Russia finds no alternative for Conference

Russian importers are having problems finding alternatives for the Dutch and Belgian Conference pears. For apples, other partners have been found, but this is turning out to be a lot more difficult for pears. Investors are pinning their hopes on Russian supermarket Magnit. Magnit’s discount formula is expected to profit from the tough economic circumstances. For the coming year, the expectations for the Russian economy aren’t very good either. 17% inflation is being reckoned with. And according to estimates, Putin is the richest individual on earth, with an estimated capital of 200 billion dollars. Whether the Russian president actually has this capital at his disposal, cannot be proved.

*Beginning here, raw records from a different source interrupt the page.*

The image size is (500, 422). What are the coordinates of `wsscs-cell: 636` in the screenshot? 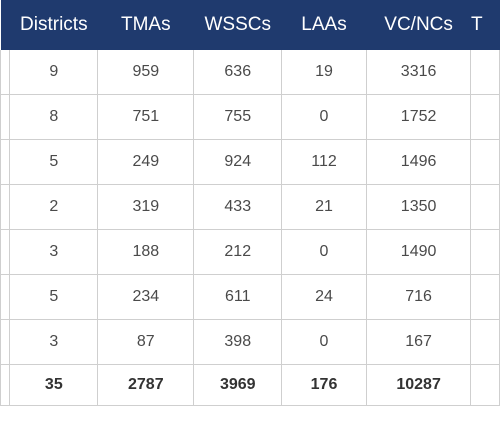 It's located at (238, 72). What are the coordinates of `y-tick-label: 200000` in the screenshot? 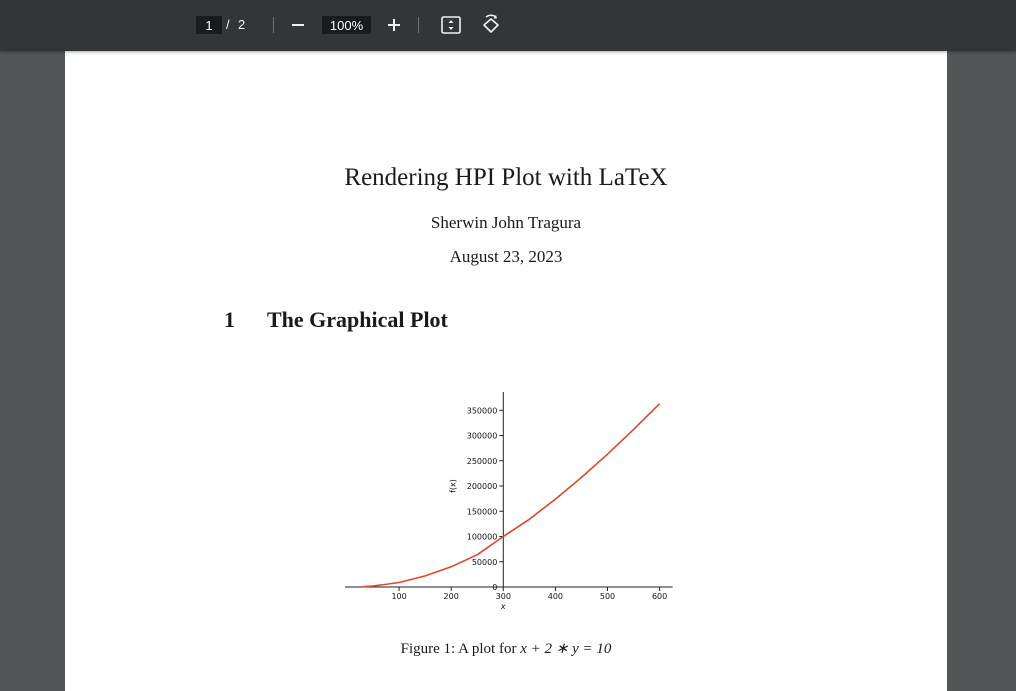 It's located at (482, 486).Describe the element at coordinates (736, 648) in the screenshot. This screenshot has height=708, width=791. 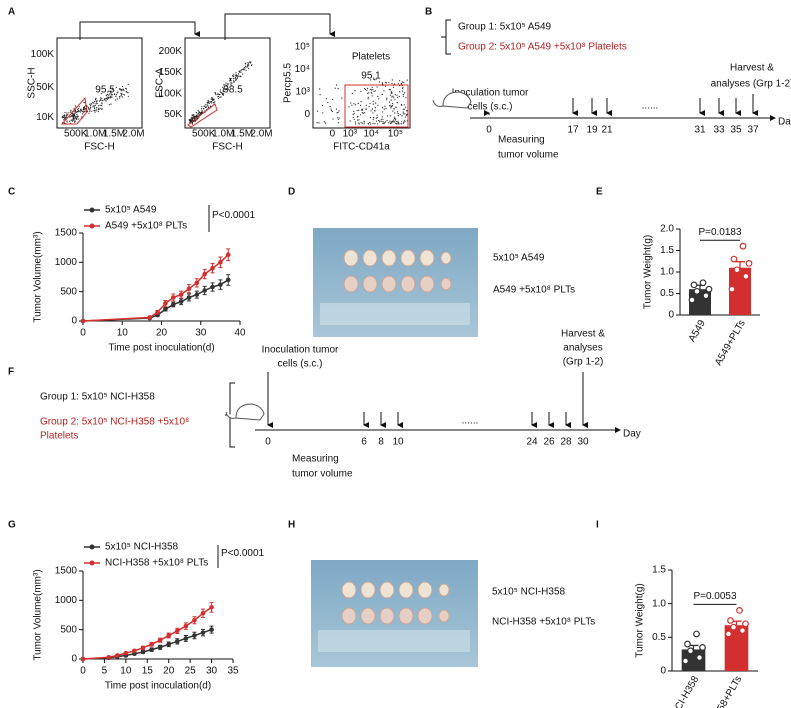
I see `bar` at that location. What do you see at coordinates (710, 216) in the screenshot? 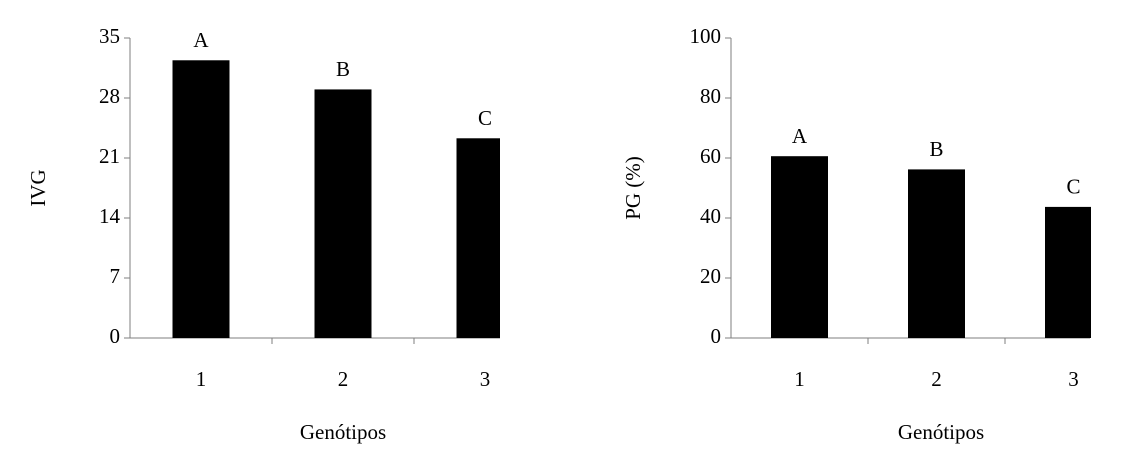
I see `y-tick-label: 40` at bounding box center [710, 216].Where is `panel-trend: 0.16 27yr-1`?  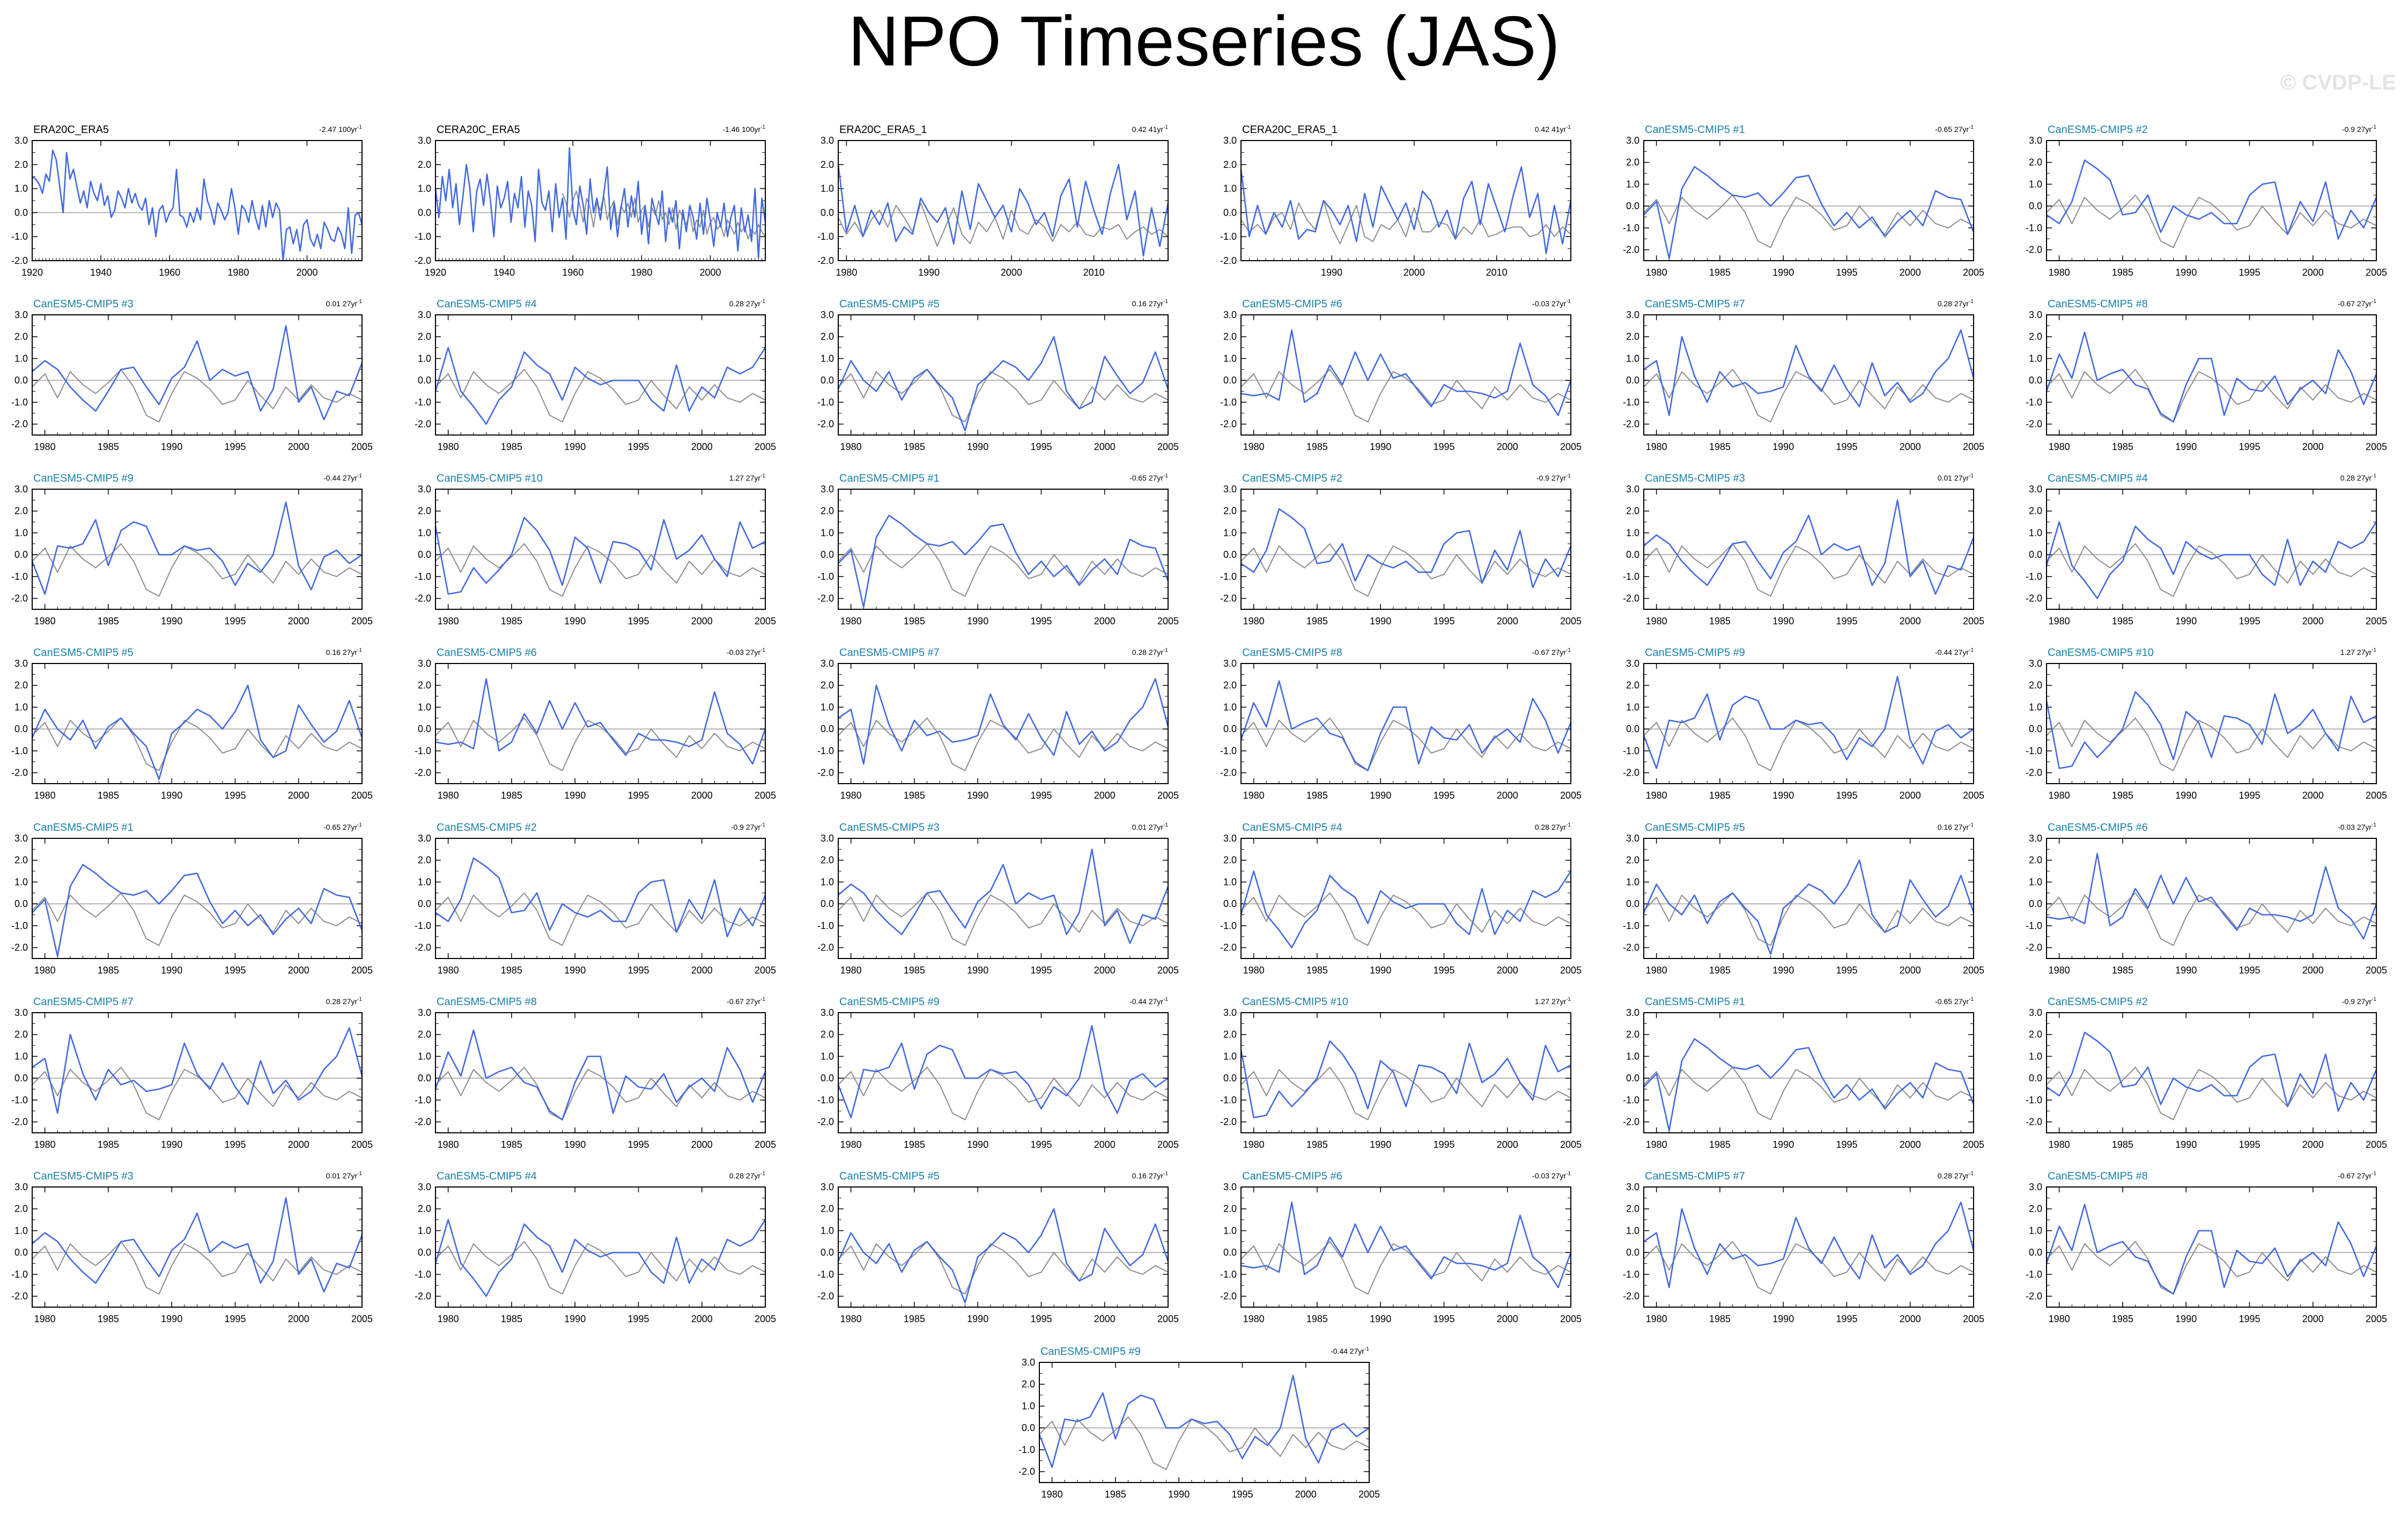
panel-trend: 0.16 27yr-1 is located at coordinates (1150, 1176).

If all parties will adhere to the agreements made in Minsk, the sanctions against Russia could be relaxed, German politician Philipp Lerchenfeld reportedly told Russian media. So far, the ceasefire appears to be ineffective. There are still reports of fighting around the city of Debaltseve, where the separatists appear to have the upper hand, and the withdrawal of heavy weaponry also hasn’t been initiated yet.

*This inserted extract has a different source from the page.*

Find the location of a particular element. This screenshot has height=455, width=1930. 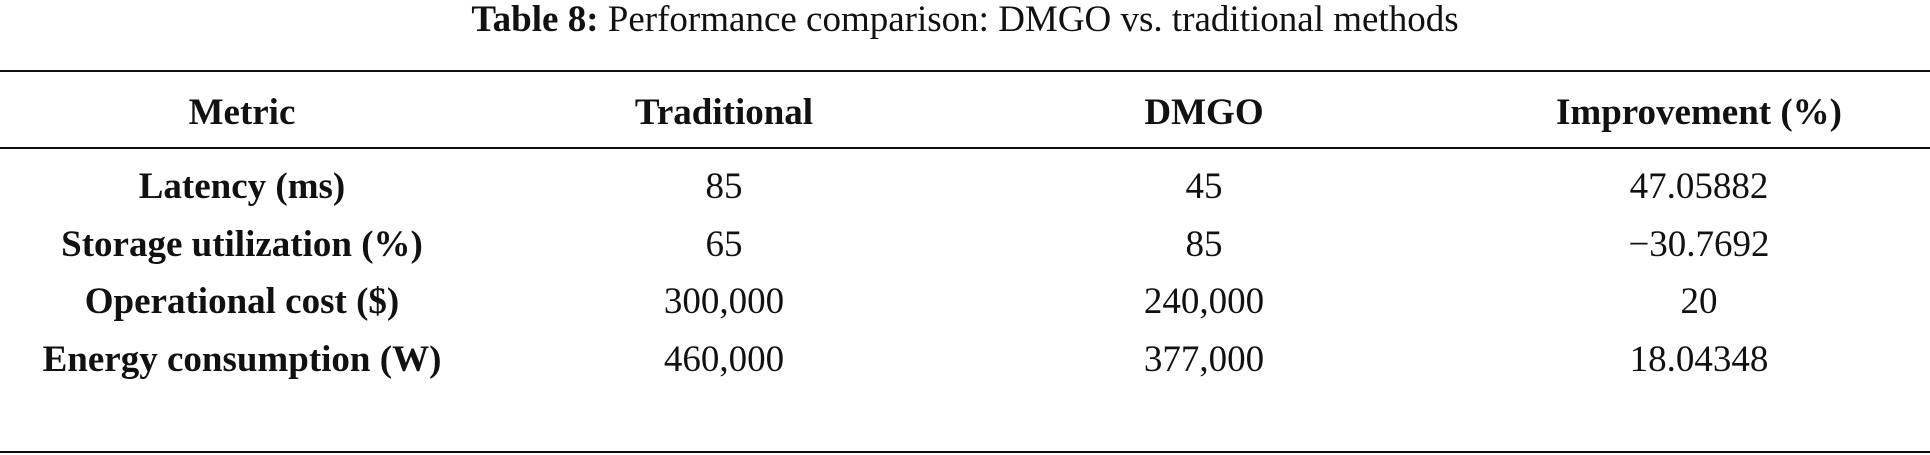

top-rule is located at coordinates (965, 71).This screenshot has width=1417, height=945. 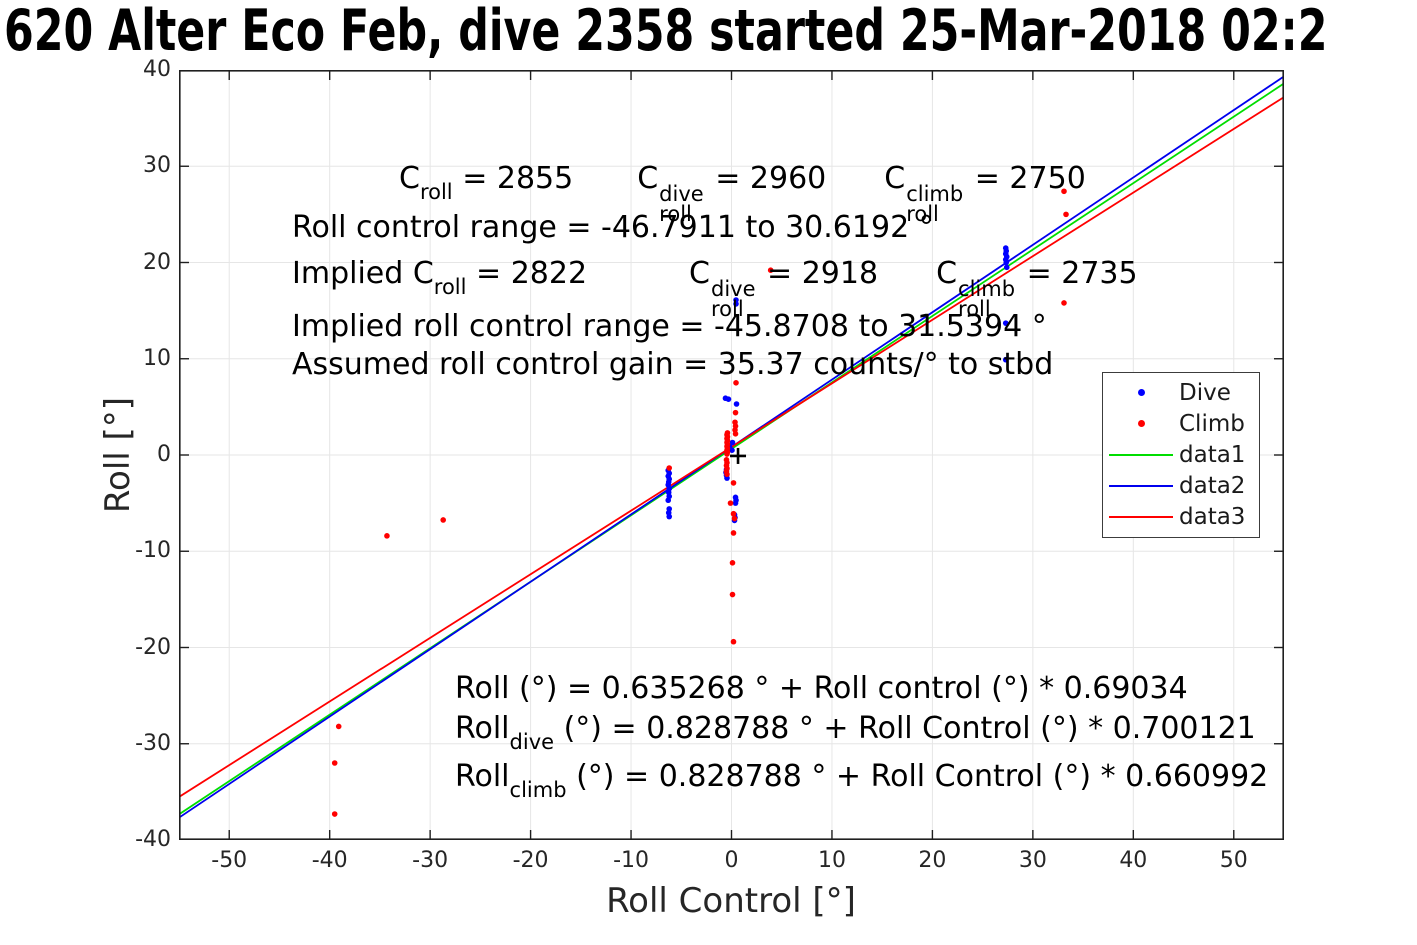 I want to click on legend-label: data2, so click(x=1212, y=486).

New pear suppliers hard to find
Where Russian importers were able to redirect the apple import to domestic produce and import from Serbia, China, Chile and Argentina, that turns out to be more difficult for pears. Some importers have even stopped offering pears altogether. The EU accounted for around 70% of the Russian pear import, with the Conference from the Netherlands and Belgium doing particularly well in winter and spring. The importers aren’t succeeding in finding alternatives for these pears.

Sverdlovsk invests in seedlings
The Sverdlovsk region reports investing over 79 million dollars in the development of agriculture. Potato cultivation is an important destination for the funds. The region wants to become less dependent on the import of seedlings. Russian companies import 95% of their seed potatoes, a percentage that needs to come down.

Tough year for Russia
The Russians are again facing a tough year in 2015. The government reckons with an inflation that could go up to 17%, a percentage that hadn’t been seen since 2002. Consumer confidence fell to a low in the last quarter of 2014. The government support measures are mainly focused at industry, while the sectors that are hit hardest by the economic decline are trade, construction and service provision.

Magnit safe haven
Investors expect Magnit’s discount concept to have a better position than competing supermarkets. The supermarket’s share price went up by 20% last week. With the lacklustre economic prospects, investors are expecting the discounter formula to attract more consumers.

Putin richest on earth?
Although his exact capital is unknown, Bill Browder, CEO of Hermitage Capital Management, made an estimation of Putin’s capital for CNN. He estimates the Russian president’s capital to be 200 billion dollars, which means Putin would immediately take the top spot. The official ranking is headed by Bill Gates, with a capital of 79 billion dollars. Putin is said to have acquired this capital through activities that include embezzling government funds.